其中α亚单位来源于人的本发明的合适的促性腺激素包含位于一或多个氨基酸对之间的(Pheα18 Cys-Ileα25 Cys),(Glnα20Cys-Alaα23Cys),(Serα34Cys-Serα57Cys),(Thrα39Cys-Thrα54Cys),(Alaα62Cys-Hisα79Cys),和(Lysα63Cys-Alaα81Cys),(Tyrα65Cys-Hisα79Cys),和(Asnα66Cys-Asnα78Cys)非天然亚单位内二硫键。

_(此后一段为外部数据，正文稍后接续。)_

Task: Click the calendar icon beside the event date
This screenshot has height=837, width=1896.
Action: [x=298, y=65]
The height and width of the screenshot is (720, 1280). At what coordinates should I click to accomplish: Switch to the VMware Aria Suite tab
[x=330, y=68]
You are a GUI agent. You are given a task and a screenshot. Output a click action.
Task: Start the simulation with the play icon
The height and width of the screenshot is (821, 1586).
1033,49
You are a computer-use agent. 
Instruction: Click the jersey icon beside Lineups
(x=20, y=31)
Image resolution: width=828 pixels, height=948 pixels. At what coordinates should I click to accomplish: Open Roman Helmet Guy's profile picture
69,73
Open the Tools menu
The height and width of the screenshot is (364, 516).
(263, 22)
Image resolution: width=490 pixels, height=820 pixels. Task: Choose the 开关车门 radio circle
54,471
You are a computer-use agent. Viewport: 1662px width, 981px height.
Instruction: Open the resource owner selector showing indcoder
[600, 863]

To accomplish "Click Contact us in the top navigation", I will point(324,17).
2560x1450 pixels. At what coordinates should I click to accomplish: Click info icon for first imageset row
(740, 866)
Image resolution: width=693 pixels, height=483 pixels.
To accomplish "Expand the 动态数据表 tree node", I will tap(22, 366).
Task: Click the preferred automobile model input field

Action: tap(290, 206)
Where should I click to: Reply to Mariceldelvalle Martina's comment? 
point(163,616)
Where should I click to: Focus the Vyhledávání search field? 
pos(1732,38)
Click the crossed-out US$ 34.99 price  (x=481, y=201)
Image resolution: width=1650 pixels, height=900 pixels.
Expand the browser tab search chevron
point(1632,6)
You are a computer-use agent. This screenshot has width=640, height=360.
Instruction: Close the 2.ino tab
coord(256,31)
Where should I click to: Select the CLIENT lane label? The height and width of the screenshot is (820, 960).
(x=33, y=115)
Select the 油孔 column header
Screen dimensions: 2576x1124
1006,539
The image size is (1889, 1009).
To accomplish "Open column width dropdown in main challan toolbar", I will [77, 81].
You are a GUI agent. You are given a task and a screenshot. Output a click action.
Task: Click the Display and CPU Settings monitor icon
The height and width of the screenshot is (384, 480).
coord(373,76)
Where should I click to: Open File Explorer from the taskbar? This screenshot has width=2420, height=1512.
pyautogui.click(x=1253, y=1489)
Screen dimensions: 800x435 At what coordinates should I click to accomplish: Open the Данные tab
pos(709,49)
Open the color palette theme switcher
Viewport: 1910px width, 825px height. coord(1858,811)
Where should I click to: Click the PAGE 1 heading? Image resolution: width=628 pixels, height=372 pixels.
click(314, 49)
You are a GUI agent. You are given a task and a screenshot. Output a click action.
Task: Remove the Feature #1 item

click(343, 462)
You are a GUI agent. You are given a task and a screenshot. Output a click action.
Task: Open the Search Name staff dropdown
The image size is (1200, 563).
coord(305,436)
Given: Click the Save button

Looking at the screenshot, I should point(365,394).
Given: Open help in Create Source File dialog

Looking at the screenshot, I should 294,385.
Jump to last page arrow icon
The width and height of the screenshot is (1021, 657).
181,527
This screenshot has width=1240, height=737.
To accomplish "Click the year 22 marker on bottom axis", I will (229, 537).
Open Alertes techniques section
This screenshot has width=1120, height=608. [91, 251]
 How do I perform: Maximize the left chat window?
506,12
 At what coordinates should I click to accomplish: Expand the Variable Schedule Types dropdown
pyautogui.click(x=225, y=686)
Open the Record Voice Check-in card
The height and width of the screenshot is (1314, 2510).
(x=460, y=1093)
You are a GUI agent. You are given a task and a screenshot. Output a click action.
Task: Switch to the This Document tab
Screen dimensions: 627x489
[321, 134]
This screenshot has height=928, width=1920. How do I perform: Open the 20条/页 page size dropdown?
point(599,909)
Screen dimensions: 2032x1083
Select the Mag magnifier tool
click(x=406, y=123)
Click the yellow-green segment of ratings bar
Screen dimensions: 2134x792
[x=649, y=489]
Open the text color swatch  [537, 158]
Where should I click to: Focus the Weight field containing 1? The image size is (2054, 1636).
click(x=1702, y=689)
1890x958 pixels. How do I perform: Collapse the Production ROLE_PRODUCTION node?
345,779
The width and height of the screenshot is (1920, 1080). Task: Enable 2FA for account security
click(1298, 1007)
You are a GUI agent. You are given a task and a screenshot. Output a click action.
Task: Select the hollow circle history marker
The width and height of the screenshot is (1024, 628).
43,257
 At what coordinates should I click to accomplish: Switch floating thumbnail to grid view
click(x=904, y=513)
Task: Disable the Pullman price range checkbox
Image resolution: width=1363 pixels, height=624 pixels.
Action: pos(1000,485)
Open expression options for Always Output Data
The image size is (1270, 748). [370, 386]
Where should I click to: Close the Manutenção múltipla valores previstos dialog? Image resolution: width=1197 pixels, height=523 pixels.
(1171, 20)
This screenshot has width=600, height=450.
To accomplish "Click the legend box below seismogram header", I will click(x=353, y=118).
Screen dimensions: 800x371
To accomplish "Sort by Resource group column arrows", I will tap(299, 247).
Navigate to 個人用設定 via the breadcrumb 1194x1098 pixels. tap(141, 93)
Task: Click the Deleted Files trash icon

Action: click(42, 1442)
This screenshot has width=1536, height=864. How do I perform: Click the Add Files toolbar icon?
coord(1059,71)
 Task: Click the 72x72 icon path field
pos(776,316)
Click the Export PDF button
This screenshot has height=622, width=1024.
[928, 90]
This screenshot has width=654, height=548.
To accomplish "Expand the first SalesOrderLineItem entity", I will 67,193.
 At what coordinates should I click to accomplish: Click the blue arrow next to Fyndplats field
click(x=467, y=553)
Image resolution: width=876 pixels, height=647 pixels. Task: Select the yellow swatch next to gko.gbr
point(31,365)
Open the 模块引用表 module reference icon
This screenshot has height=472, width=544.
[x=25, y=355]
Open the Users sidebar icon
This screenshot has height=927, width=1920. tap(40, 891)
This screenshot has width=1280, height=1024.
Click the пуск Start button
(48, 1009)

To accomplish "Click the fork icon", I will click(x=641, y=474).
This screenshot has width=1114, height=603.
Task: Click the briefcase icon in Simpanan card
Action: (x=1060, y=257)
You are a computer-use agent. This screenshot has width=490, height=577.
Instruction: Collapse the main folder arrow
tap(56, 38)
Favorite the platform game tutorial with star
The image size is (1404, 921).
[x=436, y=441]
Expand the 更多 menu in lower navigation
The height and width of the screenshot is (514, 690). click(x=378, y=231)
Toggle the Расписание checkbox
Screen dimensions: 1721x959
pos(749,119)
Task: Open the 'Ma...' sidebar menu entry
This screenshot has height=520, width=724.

其中β亚单位是hCG的β亚单位的本发明的合适的促性腺激素可包含位于一或多个氨基酸对(Glnα5Cys-Argβ8Cys),(Proα24Cys-Glyβ71Cys),(Metα29Cys-Metβ41Cys),(Argα35Cys-Alaβ35Cys),(Tyrα37Cys-Ileβ33Cys),(Lysα51Cys-Aspβ99Cys)和(Hisα90Cysβy Cys)之间的亚单位间二硫桥键和/或一个或多个氨基酸对(Proβ4Cys-Proβ7Cys),(Proβ11Cys-Thrβ32Cys),(Proβ11Cys-Alaβ85Cys),(Thrβ32Cys-Alaβ85Cys),(Argβ60Cys-Serβ87Cys),(Argβ60Cys-Glnβ89Cys),(Aspβ61Cys-Lenβ86Cys),(Aspβ61Cys-Serβ87Cys),(Serβ66Cys-Serβ81Cys)和(Leuβ69Cys-Proβ78Cys)之间的亚单位内二硫桥键。优选地,本发明的hCG包含位于氨基酸对(Metα29Cys-Metβ41Cys),(Tyrα37Cys-Ileβ33Cys),或(Lysα51Cys-Aspβ99Cys)或(Hisα90Cys-Cysβy Cys).之间的非天然,亚单位间二硫桥键。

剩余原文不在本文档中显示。